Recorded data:

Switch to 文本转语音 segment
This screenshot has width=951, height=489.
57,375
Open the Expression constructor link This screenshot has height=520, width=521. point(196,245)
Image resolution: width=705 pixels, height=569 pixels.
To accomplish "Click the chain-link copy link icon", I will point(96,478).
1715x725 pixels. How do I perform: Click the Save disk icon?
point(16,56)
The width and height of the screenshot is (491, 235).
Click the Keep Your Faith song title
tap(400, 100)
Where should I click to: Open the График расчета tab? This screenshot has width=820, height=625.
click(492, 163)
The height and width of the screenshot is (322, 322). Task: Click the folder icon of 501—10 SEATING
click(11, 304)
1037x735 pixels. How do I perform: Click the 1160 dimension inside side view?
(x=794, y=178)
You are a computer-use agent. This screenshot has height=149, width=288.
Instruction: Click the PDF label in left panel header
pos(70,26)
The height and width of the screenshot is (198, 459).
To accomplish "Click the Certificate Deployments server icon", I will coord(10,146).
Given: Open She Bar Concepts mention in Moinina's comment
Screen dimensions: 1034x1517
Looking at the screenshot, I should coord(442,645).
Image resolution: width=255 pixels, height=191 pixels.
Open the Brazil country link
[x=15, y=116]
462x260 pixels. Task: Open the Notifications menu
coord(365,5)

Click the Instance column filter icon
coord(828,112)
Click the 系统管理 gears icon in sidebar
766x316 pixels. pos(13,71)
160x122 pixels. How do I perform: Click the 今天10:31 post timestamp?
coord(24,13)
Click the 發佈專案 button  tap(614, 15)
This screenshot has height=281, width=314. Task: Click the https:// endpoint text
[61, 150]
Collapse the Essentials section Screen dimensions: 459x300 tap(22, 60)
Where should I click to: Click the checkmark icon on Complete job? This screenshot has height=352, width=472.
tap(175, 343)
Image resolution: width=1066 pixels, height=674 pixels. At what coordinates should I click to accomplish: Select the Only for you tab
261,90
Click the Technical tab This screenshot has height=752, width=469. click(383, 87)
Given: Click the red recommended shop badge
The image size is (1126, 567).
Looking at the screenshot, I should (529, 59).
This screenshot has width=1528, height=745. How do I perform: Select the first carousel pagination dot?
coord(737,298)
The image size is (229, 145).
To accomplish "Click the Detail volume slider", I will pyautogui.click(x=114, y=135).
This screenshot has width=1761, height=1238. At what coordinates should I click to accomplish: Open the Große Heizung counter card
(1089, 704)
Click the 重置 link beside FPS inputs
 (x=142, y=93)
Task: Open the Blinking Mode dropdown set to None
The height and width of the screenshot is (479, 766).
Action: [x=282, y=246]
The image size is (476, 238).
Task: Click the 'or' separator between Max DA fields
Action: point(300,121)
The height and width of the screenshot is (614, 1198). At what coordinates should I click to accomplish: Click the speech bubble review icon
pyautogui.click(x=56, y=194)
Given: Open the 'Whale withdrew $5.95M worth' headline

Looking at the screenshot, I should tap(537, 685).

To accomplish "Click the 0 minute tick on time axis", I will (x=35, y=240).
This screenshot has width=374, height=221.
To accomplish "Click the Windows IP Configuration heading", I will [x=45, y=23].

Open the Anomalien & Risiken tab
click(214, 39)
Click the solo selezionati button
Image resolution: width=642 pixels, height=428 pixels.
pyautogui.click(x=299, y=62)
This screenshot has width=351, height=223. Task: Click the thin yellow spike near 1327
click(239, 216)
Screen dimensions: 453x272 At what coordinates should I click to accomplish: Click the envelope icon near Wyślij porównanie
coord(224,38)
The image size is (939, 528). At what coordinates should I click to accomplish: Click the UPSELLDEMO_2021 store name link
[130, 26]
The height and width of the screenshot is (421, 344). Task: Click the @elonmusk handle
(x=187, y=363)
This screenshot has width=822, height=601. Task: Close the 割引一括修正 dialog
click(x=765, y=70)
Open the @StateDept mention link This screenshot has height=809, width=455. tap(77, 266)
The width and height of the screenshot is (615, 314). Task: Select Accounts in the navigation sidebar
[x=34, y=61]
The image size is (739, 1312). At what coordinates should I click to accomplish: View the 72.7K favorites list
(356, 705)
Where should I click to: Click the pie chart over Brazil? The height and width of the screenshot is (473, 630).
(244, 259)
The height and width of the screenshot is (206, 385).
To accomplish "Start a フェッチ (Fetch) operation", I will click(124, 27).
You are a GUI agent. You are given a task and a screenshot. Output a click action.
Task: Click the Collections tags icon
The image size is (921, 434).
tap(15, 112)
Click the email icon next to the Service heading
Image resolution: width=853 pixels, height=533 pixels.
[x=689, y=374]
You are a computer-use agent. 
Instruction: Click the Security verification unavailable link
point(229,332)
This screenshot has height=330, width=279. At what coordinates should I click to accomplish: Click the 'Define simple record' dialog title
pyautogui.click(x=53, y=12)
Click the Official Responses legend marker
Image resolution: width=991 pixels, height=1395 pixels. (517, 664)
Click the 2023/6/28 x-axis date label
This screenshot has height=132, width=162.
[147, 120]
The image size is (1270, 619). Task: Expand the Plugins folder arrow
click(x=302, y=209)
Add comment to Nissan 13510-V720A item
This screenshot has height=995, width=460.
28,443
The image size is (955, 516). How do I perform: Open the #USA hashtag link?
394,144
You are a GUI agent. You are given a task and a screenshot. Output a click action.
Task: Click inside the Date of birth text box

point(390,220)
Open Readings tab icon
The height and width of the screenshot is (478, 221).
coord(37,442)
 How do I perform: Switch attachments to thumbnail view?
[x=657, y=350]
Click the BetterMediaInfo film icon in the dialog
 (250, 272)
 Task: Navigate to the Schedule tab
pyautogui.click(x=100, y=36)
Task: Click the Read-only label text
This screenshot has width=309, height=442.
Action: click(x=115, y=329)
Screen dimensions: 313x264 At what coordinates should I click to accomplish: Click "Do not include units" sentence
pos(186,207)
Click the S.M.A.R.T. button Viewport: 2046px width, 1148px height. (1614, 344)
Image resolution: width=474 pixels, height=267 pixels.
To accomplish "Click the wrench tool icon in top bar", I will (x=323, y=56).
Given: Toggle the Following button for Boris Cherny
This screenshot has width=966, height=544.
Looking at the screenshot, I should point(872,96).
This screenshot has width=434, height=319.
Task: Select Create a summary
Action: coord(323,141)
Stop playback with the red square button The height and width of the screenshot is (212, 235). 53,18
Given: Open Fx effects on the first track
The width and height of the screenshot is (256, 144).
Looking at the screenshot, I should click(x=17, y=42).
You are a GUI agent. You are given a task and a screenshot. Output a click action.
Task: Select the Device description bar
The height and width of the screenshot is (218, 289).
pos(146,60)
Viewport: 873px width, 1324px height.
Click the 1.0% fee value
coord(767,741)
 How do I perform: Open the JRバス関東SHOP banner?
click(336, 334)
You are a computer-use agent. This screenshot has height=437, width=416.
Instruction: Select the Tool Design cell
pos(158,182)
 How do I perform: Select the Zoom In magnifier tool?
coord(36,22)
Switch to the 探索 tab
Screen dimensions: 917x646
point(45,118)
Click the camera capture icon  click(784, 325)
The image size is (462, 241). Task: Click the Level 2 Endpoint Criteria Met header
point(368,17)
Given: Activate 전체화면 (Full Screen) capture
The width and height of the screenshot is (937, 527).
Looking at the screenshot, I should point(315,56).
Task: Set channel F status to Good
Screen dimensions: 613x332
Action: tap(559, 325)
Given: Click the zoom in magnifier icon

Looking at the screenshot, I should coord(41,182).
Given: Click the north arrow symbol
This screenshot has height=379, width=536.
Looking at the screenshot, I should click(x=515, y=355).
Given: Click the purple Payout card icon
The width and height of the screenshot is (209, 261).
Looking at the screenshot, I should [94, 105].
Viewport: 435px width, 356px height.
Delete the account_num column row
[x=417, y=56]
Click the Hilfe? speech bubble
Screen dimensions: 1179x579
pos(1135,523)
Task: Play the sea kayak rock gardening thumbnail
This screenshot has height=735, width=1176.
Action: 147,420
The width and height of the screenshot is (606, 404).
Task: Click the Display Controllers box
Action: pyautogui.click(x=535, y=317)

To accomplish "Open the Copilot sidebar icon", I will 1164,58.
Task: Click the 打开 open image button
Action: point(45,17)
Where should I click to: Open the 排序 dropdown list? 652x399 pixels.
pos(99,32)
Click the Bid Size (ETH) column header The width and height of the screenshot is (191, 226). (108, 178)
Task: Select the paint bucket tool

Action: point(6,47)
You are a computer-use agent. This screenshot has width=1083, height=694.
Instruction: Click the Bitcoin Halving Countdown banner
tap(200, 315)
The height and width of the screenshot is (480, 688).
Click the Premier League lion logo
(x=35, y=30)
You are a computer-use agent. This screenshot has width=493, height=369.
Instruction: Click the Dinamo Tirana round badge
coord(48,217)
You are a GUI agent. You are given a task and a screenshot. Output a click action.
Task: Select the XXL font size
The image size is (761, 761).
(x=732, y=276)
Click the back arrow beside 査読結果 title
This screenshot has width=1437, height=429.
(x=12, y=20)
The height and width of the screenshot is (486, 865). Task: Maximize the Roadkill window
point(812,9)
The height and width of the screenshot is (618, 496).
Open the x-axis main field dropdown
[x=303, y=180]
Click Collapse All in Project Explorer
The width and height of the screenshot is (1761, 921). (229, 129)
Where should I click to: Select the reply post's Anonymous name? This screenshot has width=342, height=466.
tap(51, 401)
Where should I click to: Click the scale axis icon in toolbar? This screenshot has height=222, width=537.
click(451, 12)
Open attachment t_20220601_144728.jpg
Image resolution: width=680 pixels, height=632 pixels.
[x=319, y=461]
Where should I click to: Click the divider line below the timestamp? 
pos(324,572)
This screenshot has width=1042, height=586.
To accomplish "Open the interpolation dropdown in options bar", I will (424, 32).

— Description of the task —
Scan the records above for the word "capture" and return every line where it occurs.

— Answer section —
Click the camera capture icon  click(784, 325)
Given: Activate 전체화면 (Full Screen) capture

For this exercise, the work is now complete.